[a-dub]

pretty much all of them. the diffs only really show that it's coming from the same source, the changed hash and maybe some urls for some patches. actually looking at what is in that changed hash is a much more complicated story. this gives end users a false sense of security ("i read the diffs" -- not really), and attackers a clean vector (all it takes is one bad commit that might not even be on a real branch, or linked patch or late download dependency in the package itself).

[embedding-shape]

> the diffs only really show that it's coming from the same source

What else do you have to review? Both in the cases of binaries and source, the idea is that you trust upstream already, otherwise you shouldn't install software from them. And since you trust upstream, the only thing you need to review in the PKGBUILD is quite literally: Where is this stuff coming from, is it the official domain/repository? Are there other non-official dependencies? Are there patches applied?

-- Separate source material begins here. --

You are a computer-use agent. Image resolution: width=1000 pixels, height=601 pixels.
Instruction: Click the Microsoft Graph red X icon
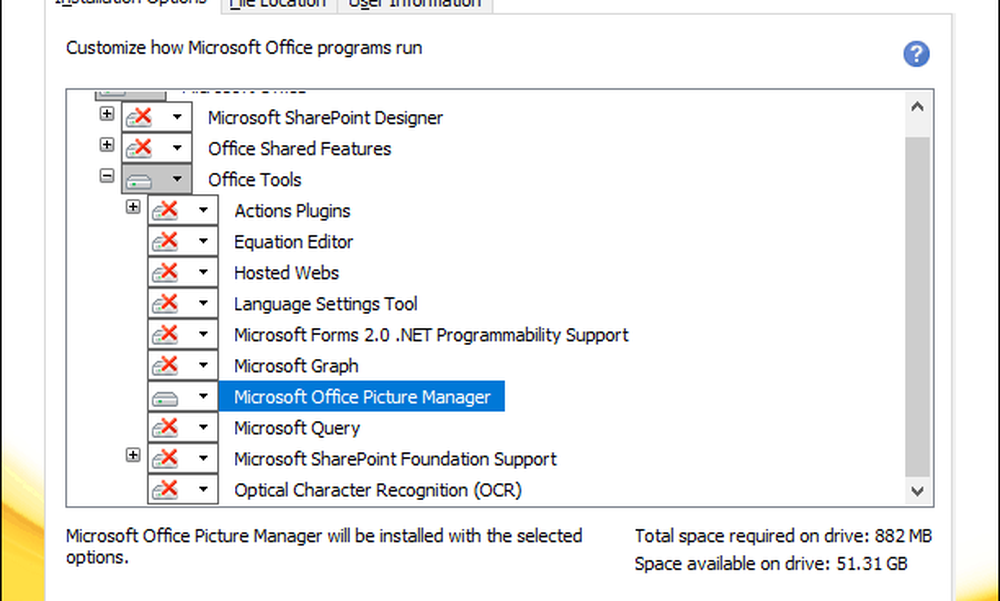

Once you've reviewed those, you're done, and as safe as if you installed straight from upstream, zero false sense of security here.

You're mixing concerns here, as what you describe is completely different issue.

[a-dub]

blindly trusting upstream is not really a reasonable posture. that is pretty much the source of all software supply chain attacks.

there is work involved in figuring out how to get the complete diff of the code and dependencies that are included in the change, plus review time. this could range anywhere from 5-10m to 1h per package updated- if not more.